Why? Well, for one thing, the subject—modern-day slavery and human trafficking—sounded important and serious and worth spending time on. I look at the ads for so many movies these days and they sound boring at best. For another, I unexpectedly caught an interview with Tim Ballard, the real-life hero upon whom the film is based, and then later another with Jim Caviezel, the actor who portrays him. Ballard was a Homeland Security agent who quit his job of bringing down paedophiles in order to focus on rescuing their victims. I'm generally leery of movies that are "based on a true story," because they are so often inaccurate, but over and over again, Ballard would say, "yes, that really happened," or "that's actually understated," and he obviously approves of the film. Caviezel's interview was inspiring as well.
Perhaps the largest factor driving my desire to see "Sound of Freedom" was the surprising, even virulent opposition to the movie from sources I would have expected to cheer any effort to bring light into the deep darkness of slavery, kidnapping, human trafficking, and the exploitation of children. Unfortunately, that seemed to fit into a pattern I've been observing recently, that of downplaying the very existence of modern-day slavery, and pushing the idea that sex workers especially, even children, are voluntary participants in the business. Since no sane observer of human nature and human history could possibly really believe that, I had to see what it was that had generated such fierce opposition.

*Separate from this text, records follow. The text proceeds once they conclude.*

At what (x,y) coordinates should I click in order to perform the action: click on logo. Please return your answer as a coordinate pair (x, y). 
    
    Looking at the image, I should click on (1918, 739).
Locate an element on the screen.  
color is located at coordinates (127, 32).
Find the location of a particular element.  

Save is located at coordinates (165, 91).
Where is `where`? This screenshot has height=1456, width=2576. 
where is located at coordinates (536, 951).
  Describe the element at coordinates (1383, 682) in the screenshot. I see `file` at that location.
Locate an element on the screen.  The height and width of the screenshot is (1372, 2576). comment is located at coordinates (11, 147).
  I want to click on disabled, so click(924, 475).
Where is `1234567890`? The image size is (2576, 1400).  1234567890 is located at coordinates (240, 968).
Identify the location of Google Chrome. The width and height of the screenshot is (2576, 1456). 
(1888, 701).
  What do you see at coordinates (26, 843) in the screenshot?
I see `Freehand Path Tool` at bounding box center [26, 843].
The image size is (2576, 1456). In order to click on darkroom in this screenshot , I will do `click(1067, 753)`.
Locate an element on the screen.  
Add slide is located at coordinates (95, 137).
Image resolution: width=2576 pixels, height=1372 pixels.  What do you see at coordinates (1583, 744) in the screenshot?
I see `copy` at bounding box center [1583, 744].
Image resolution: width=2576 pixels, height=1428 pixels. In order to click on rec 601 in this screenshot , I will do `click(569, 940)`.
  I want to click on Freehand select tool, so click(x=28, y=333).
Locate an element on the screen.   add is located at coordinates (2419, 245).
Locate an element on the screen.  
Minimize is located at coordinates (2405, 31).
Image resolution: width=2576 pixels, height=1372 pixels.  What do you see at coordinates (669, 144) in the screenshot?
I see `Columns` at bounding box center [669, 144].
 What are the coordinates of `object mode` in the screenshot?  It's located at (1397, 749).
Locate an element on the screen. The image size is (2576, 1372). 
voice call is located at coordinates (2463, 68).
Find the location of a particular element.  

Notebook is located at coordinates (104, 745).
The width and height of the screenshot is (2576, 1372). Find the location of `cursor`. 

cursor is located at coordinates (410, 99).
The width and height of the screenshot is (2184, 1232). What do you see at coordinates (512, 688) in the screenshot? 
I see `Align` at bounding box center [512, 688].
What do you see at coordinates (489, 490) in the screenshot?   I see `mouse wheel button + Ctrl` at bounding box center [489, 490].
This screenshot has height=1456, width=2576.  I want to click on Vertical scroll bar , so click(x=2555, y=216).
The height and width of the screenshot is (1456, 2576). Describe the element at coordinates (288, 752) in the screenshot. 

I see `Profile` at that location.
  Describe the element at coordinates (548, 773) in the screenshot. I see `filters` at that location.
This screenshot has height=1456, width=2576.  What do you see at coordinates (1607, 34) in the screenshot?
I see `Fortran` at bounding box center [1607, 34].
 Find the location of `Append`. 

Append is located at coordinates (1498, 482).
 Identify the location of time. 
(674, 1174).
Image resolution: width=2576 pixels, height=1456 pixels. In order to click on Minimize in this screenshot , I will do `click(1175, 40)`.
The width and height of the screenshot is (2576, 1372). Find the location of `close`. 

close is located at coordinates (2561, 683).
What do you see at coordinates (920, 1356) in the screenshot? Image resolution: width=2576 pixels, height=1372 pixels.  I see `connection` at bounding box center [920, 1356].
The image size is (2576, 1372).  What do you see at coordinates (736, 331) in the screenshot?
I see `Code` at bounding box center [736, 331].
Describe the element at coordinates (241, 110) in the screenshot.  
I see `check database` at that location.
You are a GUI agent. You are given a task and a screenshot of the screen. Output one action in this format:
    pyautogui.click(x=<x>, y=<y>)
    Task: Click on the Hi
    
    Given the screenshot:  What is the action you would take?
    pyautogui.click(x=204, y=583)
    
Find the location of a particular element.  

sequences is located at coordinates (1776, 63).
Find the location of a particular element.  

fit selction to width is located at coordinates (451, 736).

The only conclusion I can come to is that either (1) evil is now, if not worse than at any point in human history, at least more generally accepted by ordinary people as normal, or (2) there are a lot of rich and powerful people who have a great interest in the sex-slave trade. Probably both.
Even suggesting that is likely to get you labelled as a "conspiracy theorist"; as the makers of "Sound of Freedom" have learned. My opinion has always been that there's no need to call conspiracy anything that can be explained by mere human stupidity, but these days I'm seriously considering making myself a t-shirt that proclaims, "The Conspiracy Theorists Were Right."
Anyway, "Sound of Freedom" has my highest recommendation. Those who are accustomed to the ultra-fast-paced movies of today might find a few scenes a bit slow, but that didn't trouble me at all. The film is rated PG-13, which is pretty mild considering the subject matter. It's a story about a very dark and evil subject, but is nonetheless filled with goodness and hope. That's hard to beat.
Go ahead, do yourself a favor. See "Sound of Freedom." I'm not sure how young an age group should see it. Definitely our three oldest grandchildren could, but for younger than that it might be too intense. Probably PG-13 isn't a bad guideline.
It's not an easy film to watch, especially for parents and grandparents, but it's a good one.